**EXERCISE**
Which lines run from the one containing "Task: Click the 遁甲天书 yellow book skill icon" to the end of the entries below? Reproduce them exactly, both ends included.

**LISTED RECORDS**
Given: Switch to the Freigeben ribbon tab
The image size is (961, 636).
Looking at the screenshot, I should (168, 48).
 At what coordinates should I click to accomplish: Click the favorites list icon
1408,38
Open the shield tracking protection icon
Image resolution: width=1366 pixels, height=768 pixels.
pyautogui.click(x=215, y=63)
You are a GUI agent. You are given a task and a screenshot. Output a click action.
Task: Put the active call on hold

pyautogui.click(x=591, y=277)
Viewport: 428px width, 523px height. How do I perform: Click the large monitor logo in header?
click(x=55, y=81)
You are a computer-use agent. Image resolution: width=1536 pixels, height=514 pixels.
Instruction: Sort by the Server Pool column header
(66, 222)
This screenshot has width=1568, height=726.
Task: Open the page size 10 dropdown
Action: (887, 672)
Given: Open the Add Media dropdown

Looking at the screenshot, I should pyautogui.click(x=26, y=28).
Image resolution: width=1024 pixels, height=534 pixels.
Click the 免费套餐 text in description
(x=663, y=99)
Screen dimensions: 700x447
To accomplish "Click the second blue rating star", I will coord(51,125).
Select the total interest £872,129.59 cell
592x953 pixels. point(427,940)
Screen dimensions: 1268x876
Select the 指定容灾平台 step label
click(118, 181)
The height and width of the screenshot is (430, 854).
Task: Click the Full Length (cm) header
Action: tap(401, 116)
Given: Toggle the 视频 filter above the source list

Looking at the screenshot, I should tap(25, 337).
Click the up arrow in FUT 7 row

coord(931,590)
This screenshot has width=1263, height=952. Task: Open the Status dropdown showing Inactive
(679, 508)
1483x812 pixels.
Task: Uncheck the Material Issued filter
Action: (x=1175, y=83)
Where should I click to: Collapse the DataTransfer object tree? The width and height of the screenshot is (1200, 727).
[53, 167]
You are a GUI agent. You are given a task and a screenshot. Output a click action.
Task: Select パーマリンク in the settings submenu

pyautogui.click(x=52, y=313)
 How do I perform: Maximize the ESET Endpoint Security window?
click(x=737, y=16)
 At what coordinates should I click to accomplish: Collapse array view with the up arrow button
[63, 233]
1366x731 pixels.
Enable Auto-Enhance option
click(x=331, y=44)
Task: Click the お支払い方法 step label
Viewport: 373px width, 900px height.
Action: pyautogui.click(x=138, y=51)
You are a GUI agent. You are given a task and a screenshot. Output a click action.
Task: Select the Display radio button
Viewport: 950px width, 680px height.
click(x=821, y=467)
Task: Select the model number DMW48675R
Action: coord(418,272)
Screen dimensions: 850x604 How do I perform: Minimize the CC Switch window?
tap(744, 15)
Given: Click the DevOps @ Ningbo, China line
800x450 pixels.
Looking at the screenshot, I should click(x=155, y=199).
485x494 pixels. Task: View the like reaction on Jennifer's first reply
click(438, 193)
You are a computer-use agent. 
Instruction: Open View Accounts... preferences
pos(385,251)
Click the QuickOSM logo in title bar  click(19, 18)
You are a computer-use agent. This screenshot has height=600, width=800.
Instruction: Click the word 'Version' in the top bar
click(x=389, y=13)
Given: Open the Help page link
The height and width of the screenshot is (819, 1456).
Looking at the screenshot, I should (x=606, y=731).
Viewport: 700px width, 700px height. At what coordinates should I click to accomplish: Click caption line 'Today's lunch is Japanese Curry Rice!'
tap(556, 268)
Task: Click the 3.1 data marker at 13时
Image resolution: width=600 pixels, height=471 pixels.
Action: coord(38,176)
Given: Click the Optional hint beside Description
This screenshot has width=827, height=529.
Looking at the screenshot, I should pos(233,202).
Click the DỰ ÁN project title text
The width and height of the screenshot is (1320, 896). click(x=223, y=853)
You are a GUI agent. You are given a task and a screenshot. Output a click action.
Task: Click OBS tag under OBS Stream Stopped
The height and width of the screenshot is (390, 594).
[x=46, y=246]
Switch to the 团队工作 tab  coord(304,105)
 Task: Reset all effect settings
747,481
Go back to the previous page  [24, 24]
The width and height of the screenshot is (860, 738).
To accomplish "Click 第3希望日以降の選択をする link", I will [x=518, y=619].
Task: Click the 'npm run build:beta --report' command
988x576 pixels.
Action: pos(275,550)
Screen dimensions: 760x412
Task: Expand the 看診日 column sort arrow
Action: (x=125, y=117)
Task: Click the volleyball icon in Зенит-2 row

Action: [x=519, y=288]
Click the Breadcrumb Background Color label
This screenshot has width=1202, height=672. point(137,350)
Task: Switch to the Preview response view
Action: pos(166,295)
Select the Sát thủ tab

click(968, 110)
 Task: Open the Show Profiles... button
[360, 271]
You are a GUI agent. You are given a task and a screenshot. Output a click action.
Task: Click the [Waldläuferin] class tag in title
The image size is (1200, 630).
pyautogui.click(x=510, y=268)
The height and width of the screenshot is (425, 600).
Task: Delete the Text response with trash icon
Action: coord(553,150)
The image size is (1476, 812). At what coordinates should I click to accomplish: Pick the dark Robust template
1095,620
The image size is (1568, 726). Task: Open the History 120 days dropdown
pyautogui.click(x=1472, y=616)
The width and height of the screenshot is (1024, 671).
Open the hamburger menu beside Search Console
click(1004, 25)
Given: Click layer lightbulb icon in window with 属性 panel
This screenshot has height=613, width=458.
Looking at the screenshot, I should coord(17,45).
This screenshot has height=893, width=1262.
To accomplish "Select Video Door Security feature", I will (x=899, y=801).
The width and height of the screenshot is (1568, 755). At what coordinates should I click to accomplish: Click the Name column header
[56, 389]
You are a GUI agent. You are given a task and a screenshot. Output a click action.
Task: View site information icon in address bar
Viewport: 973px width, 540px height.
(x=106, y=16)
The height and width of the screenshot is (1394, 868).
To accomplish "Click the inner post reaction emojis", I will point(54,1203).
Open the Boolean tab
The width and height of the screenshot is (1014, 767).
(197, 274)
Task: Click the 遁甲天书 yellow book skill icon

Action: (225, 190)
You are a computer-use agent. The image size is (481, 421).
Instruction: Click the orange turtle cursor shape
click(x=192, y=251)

**TASK RESPONSE**
Task: Click the 遁甲天书 yellow book skill icon

Action: (225, 190)
You are a computer-use agent. The image size is (481, 421).
Instruction: Click the orange turtle cursor shape
click(x=192, y=251)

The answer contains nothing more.